Сергий занимался любимым своим делом — испекал для братии хлеб — и не прерывался ради приезда великого князя, хотя и испросил дозволения на поступок такой. Василий не смел обидеться, любовался старцем и не решался спросить: верно ли поп сказывал об обете молчания, а если верно, то почему же беседует Сергий с ним, да еще и с видимой охотой.
А старец, снимая круглые каравашки с капустных листьев, на которых они пеклись, и раскладывая их на длинной, во всю стену, дубовой лавке, где уже дозревали в сладостной истоме ранее вынутые из печи хлебы, довольно рокотал:
— Нет ничего на земле выше хлеба. Будь ты хоть святой чудотворец, хоть государь великий, но всему голова и венец — вот он, хлебушко!
Что значит хлеб для русского человека? Это для него не просто главное брашно, это сама жизнь.
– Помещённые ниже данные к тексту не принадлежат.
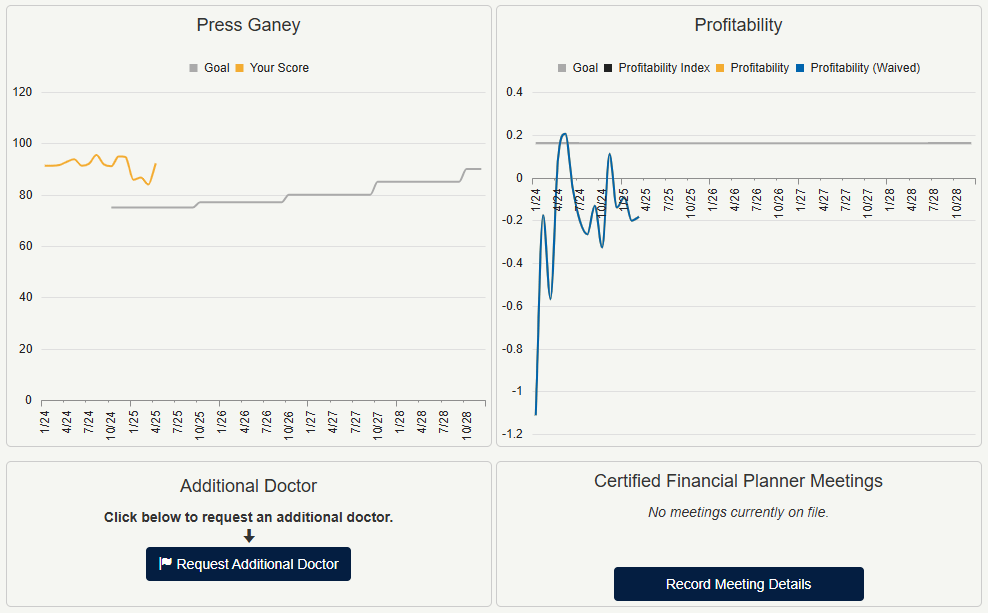Click the Certified Financial Planner Meetings heading
988x613 pixels.
click(738, 481)
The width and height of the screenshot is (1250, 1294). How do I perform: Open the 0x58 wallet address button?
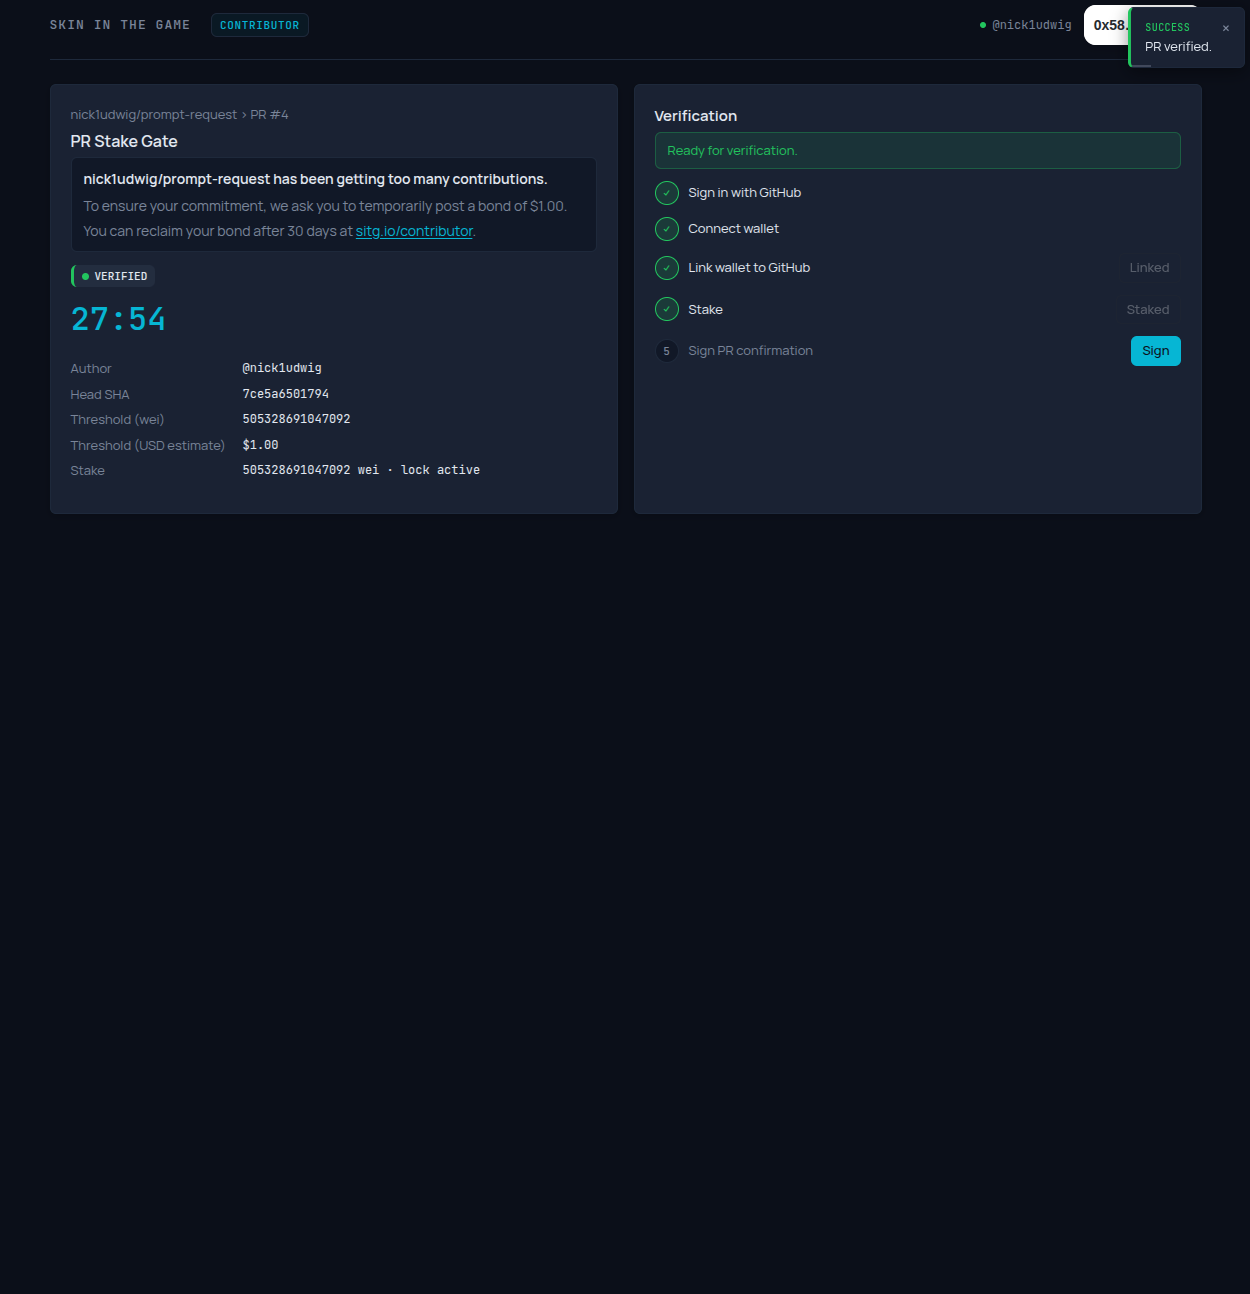click(1107, 25)
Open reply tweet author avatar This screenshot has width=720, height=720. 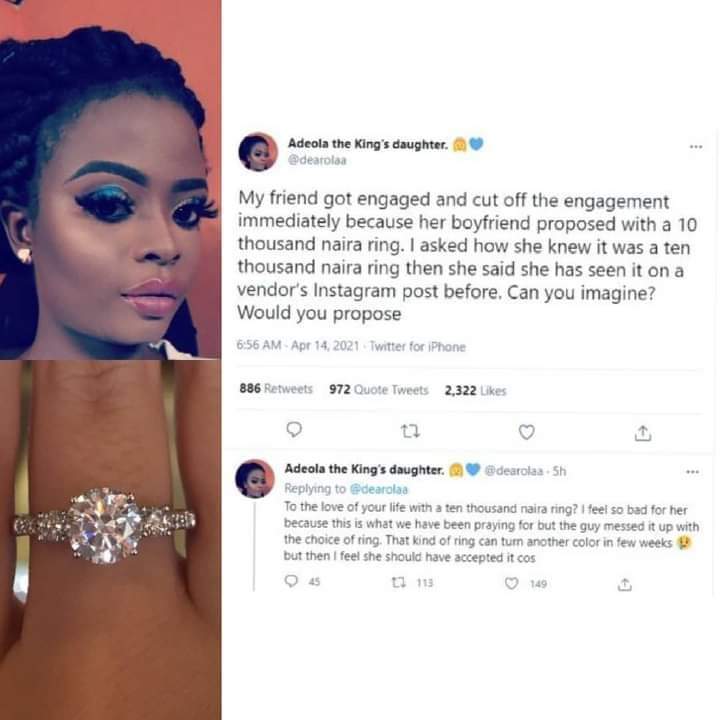[255, 478]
Потому-то с такой любовью, словно не труд тяжкий выполняя, а праздник празднуя, крестьяне по осени убирают поля: хлеб никогда не косят, а только жнут, чтобы ни зерна не потерять; ужинки складывают в скирды, в стога, в суслоны, в копны, в одонья — это хлеб стоячий, а еще клали на хранение в амбарах, в четырнадцатипудовых кадях — это гумно, клетный хлеб. Иные крестьяне, прежде чем упрятать зерно, сушат снопы в овинных ямах с печищами. Так поступали и монахи в Троицкой обители у Сергия. А уж размолом зерна, квашением теста и испеканием хлеба старец самолично любил заниматься. Василий залюбовался тем, сколь проворно и споро работал семидесятивосьмилетний игумен.
Закрыв заслонкой чело одной печи, он занялся второй. У порога стояли ручная мельница и две кади — с рожью и овсом, зерна которых были истолчены уже в ступе, подготовлены к помолу (из пшеничной муки в монастыре выпекали лишь просфоры да калачи по большим праздникам).
Василий тронул пальцем шершавую поверхность бегунка — верхнего камня мельницы. Сергий, достававший из квашни тесто, покосился из-под густых седых бровей:
— Такой в княжеском тереме небось нет?
— Какой, отче, смолоть муки — аржаной или овсяной? — в масть ответил Василий.
— Я из мешаной пеку… — Сергий повернулся спиной, худые лопатки под холщовой взмокшей рубахой заходили размеренно, в лад с тем, как он лепил руками большие хлебы из выложенного на столешницу теста.
Деревянный остов мельницы опирался о пол четырьмя крепкими ногами, сращенными друг с другом для прочности железными свайками. Надежно крепился и нижний жерновой камень, почему и назывался поставом. Бегунок же, с дыркой посередине для зерна, с выемкой для порхлицы и деревянным обручем с деревянной же скобкой, приходил в движение от малого понуждения веретеном. Василий засыпал две пригоршни зерна, начал раскручивать верхний камень с помощью махового стержня, верхний конец которого свободно крепился в брусе на потолке пекарни. Камень сначала поворачивался туго, потом разбежался — не зря бегунком назван.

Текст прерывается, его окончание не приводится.